We study the global existence of solutions to the Cauchy problem for the wave equation with time-dependent damping and a power nonlinearity in the overdamping case: \begin{align*}\left \{\begin {array}{ll} u_{tt} - \Delta u + b(t) u_t = N(u),&t\in [0,T),\ x\in \mathbb {R}^d,\\ u(0) = u_0,\ u_t(0) = u_1,&x\in \mathbb {R}^d. \end{array}\right . \end{align*} Here, $b(t)$ is a positive $C^1$-function on $[0,\infty )$ satisfying \[ b(t)^{-1} \in L^1(0,\infty ), \]whose case is called overdamping. $N(u)$ denotes the $p$th order power nonlinearities. It is well known that the problem is locally well-posed in the energy space $H^1(\mathbb {R}^d)\times L^2(\mathbb {R}^d)$ in the energy-subcritical or energy-critical case $1\le p\le p_1$, where $p_1:=1+\frac {4}{d-2}$ if $d\ge 3$ or $p_1=\infty$ if $d=1,2$. It is known that when $N(u):=\pm |u|^p$, small data blow-up in $L^1$-framework occurs in the case $b(t)^{-1} \notin L^1(0,\infty )$ and $1<p<p_c(< p_1)$, where $p_c$ is a critical exponent, i.e., threshold exponent dividing the small data global existence and the small data blow-up.

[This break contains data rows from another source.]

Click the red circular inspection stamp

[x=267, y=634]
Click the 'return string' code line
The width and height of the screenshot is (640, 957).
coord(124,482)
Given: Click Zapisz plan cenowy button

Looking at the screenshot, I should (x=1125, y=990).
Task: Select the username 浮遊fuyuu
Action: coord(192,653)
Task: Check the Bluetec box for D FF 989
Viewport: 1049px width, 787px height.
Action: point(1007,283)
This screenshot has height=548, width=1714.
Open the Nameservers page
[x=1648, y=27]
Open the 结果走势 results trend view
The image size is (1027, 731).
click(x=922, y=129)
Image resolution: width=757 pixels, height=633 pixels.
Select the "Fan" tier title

The main purpose in the present paper is to prove the global well-posedness to the problem for small data $(u_0,u_1)\in H^1(\mathbb {R}^d)\times L^2(\mathbb {R}^d)$ in the whole energy-subcritical case, i.e., $1\le p<p_1$. This result implies that the small data blow-up does not occur in the overdamping case, different from the other case $b(t)^{-1}\notin L^1(0,\infty )$, i.e., the effective or noneffective damping.